My pulmonary fibrosis journey started 9 years before my final diagnosis. In the
beginning, my radiologist suspected interstitial lung disease (ILD), of which pulmonary
fibrosis is a type of, but would be grateful to be informed of my final diagnosis. I
personally updated him 9 years later with my pulmonary fibrosis (IPF) diagnosis.
However, my IPF was not diagnosed early. Initially, two senior lung specialists told me
my cough was “normal” and my body was working “as designed.” I do not blame the
healthcare professionals’ mistakes, but I do believe that we need to work together on
complicated diagnoses like these, as patients and healthcare professionals.
I am eternally grateful to my wife who did not accept my symptoms to be “normal” and
to the lung specialists that finally put me on the right track to my IPF diagnosis, which
actually made sense.
My journey to diagnosis was a long one. Afterwards, I made the decision that if my
contribution could prevent somebody else having to go through the same diagnostic
marathon as I did, my contribution would be well worth it.

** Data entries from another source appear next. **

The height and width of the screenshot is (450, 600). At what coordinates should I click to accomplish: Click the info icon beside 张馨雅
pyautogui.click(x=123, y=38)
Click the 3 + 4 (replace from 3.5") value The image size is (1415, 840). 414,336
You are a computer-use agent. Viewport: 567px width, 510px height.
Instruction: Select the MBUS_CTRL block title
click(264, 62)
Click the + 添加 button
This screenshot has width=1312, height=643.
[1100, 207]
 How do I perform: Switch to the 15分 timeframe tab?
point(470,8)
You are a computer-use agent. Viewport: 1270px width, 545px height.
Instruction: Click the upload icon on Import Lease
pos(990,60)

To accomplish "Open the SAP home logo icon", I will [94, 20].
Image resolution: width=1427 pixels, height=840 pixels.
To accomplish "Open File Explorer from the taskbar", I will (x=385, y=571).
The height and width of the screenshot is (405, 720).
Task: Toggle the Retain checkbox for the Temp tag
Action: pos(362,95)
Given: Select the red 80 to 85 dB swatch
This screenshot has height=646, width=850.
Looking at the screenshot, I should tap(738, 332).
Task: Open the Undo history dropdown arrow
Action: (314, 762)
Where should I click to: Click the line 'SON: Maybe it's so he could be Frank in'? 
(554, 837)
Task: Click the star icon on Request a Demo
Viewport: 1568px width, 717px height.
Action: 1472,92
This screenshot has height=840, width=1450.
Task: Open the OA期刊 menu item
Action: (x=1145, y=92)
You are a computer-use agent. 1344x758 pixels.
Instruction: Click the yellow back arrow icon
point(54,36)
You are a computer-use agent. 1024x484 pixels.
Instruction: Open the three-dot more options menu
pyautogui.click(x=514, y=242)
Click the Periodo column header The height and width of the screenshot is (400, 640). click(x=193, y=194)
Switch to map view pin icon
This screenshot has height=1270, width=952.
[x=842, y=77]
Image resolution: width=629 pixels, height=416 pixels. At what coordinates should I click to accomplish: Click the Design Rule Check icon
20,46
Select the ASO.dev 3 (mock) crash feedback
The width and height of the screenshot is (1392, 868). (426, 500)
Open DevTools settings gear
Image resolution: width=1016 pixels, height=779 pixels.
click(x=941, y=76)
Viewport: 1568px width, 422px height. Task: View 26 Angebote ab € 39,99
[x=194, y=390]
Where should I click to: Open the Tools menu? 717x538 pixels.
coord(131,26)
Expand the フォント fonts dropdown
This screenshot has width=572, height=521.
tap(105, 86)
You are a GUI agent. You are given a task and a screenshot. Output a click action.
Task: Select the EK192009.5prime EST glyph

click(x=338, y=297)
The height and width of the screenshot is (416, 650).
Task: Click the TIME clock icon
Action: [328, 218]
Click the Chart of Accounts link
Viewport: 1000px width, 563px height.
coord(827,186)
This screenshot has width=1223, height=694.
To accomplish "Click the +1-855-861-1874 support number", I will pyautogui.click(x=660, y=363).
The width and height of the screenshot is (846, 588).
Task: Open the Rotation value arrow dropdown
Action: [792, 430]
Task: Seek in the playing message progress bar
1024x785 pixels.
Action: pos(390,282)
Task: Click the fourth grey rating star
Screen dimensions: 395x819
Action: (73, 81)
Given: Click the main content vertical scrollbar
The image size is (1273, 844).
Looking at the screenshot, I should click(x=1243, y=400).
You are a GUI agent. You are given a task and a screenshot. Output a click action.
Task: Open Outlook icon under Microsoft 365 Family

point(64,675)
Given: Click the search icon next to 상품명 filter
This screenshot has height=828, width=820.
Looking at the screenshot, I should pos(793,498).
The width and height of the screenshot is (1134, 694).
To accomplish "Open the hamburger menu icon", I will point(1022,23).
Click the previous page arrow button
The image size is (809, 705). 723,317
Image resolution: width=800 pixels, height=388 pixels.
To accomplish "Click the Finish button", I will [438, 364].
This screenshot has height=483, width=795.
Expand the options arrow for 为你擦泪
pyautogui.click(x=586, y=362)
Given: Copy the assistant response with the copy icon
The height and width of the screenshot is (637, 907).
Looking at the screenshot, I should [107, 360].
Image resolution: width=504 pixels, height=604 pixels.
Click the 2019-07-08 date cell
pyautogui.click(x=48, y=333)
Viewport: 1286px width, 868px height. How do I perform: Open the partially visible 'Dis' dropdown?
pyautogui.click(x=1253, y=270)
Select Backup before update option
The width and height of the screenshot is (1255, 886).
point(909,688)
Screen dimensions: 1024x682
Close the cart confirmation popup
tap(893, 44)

As a result, I decided to join the ELF Pulmonary Fibrosis Patient Advisory Group (PAG).
Groups like these give you the opportunity to advocate for people living with lung
conditions and share what is important to them. Here, I met other people who were
dedicated to improving the lives and raising awareness of people living with pulmonary
fibrosis.
I think attending the ERS Congress is important for 2 main reasons.
First, I find it valuable to learn from lung health specialists and scientists about the
latest developments in pulmonary fibrosis. Understanding areas such as genetics of
lung conditions and the contributions of artificial intelligence (AI) is also exciting.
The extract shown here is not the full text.